In fact, our efforts go back to 2010 when we ambitiously submitted the city’s original application for the Google Fiber project. Since Dunwoody was not included in Google’s initial announcement last year, we’ve persistently reached out to Google Fiber, as well as the cities that were shortlisted, to help determine how and when the company planned to bring this technology to the Atlanta area.

The question of “Why not Dunwoody?” has not been addressed precisely. When asked, we were informed: “…we wanted to make sure we didn't bite off more than we could chew. So, we had to draw the line somewhere.”

This is especially perplexing given our application and adjacency to selected cities, some of which did not exist or apply when the original RFI was issued.

We also reached out to AT&T regarding their U-verse with GigaPower initiative. The City has met with AT&T and provided all requested information as they too are considering which cities to add to their final targeted list for expansion.

I strongly believe Dunwoody is an appealing market for an array of broadband service providers. Our city has a streamlined construction permitting process and collaborative policies and procedures which make Dunwoody an attractive community for broadband companies to provide service.

Future interest in making connections available in Dunwoody will grow as companies move forward with identified plans. But it’s also important to remember this is not an overnight process.

Neither of the companies has shared details of their official selection criteria with us but as they study the neighboring communities, Dunwoody will be taking advantage of this opportunity to fully demonstrate itself as community prepared and ready for the technologies of the future. Our adjacency to selected cities, as well as the presence of existing fiber in parts of Dunwoody, bodes well for future service offerings and expansion.

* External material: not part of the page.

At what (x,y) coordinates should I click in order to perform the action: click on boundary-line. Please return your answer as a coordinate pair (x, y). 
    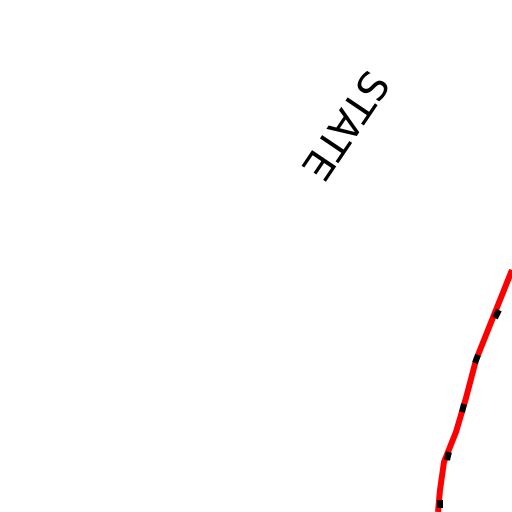
    Looking at the image, I should click on (474, 390).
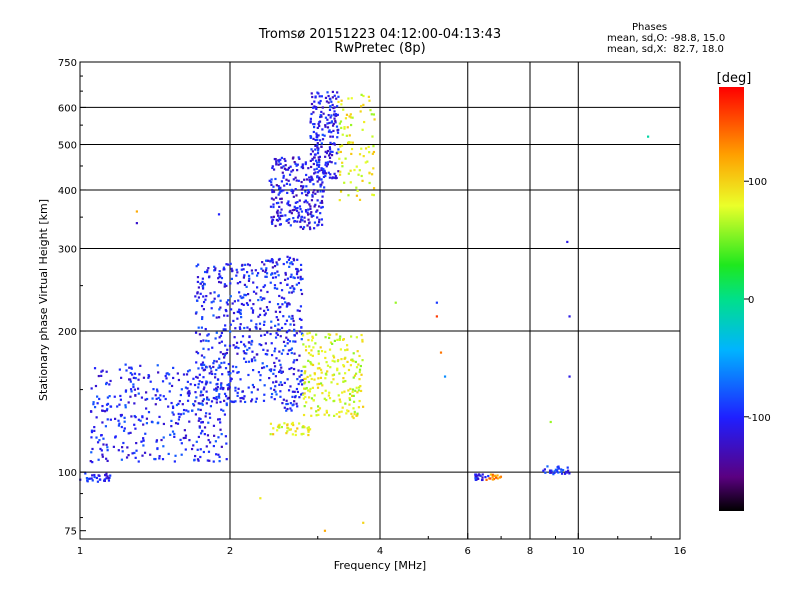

While Google Fiber currently is not expanding its list of area cities, from observing the process unfold in Kansas City it’s highly likely their service provision expansion will ultimately continue once they have a foothold in the Atlanta market.

I’ll leave you with a call to action to run in tandem with the city’s efforts. Google may roll out service based on potential demand, so I would recommend interested Dunwoody residents follow the city’s energies and reach out to Google to let them know we’re here and we’re ready.

Visit https://fiber.google.com/cities/atlanta/home/ to log in your address and get updates on the future of Google Fiber. You can call (residential inquiries: (866) 777-7550 or Small Business inquiries: (855) 418-8326) or just send a letter to Google Fiber Customer Support 1600 Amphitheatre Parkway Mountain View, California 94043.

Let’s show a little Dunwoody pride and demonstrate how our voices, when brought together, can make a difference.